Topic of the discussion
Posted on 30/08/2014 20:18
Hi am 42 and had FM for 7 yrs and up until March this year I was on Morphine, Duluxtine, Acupain, amytriptilin, etc: up to 20 tablets a day, I stopped taking all of them due to the side affects they gave me, listing just a few - tiredness, pins and needles, sickness and still in lots of pain. I am now medication free and have so much energy and no sickness or feeling dizzy Again etc:.
My full time job as a childminder caring for up to 15 children is very demanding but I love it and yes the pain is still there and some days are worse than others but I would prefer to be in pain than the 10+ side affects I had with all the above medication.
Has any one else on any others herbal tablets that they feel are really good? As it all help.
Beginning of the discussion - 04/09/2014Everyday life with Fibromyalgia https://www.carenity.co.uk/forum/fibromyalgia/living-with-fibromyalgia/everyday-life-with-fibromyalgia-89
Posted on 04/09/2014 14:55
I also used to take many different kinds of tablets. I found it so depressing, especially because it didn't relieve the pain enough to make up for the side effects, just as you mentioned. Now I have slowed down the intake and also trying to find other ways to relieve the pain.
I find that yoga is helpful because of the relaxation techniques I have learned. When the pain is really bad it can help me a lot to do some breathing exercises. Also I am considering trying the herb St. John's wort. I have heard that it can relieve pain too! Have you tried that?
Posted on 17/12/2014 18:47
I am only taking Citalopram and Tramadol 50mg (moved on to Marol 100mg), so probably not as many drugs as others!

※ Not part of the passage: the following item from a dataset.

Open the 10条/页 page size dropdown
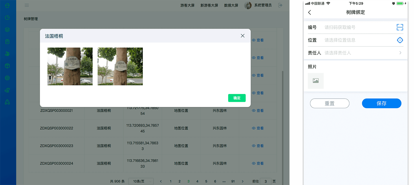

I must suffer more than Im letting on as I dont really want to be on loads of different meds. I do try to use a organic muscle and joint rub from a company called Badger Balm and it does help briefly, also their sleep relaxer is good too!
Posted on 22/12/2014 21:36
I have only been diagnosed for just over a year and am taking Cimbalta which does not relieve the pain but helps me deal with it some and Vimovo and codeine as pain relief.
I have some reasonable days but mostly the pain is terrible, along with other symptoms, one of the worst ones is the lack of control of my body temperature. I used to always feel cold because of my hypothyroidism but for the last 2 years I am so hot that my glasses steam up and I perspire to the point that I have to shower and change my clothes sometimes 2 or 3 times a day.
I find it difficult to pick up or hold things as the pain in my ams is unbearable, the problem is I cannot tell anymore wether the is fybro pain or something else ??????
Posted on 01/01/2015 14:50
Hi all, I am new to this site and from reading through comments, also new to Fibro and all it's demons! I read your comment (Lucylocket) about temperature control and wondered if this is something others have too? My thyroid function is fine and it isn't hormonal (on HRT after total hysterectomy) yet I am either boiling hot or freezing cold and I joke with the family that my thermometer is definitely broken!
I am on an assortment of medication which helps with the pain management but like everyone often hide how bad it really gets.
I think my problem is that I 'blame' (rightly or wrongly) every ache and pain on Fibro, but as it is relatively early days for me I guess I will have to monitor things.... Is it just me or can areas of pain vary in location day to day?
Thank you all for 'sharing', it is really helpful for us newbies!
Posted on 02/01/2015 15:40
Cally, pain does depend on each individual, but can say from what Im experiencing its either all over some days and vary to other parts individually another day. never a day of the same I guess. The worst and annoying pain I feel is face muscles, cheeks and eyes especially. I do feel I suffer more from the waist up and below the waist is more fatigue and on and off pain! just seem to constantly suffer in my forearms, head, chest and back!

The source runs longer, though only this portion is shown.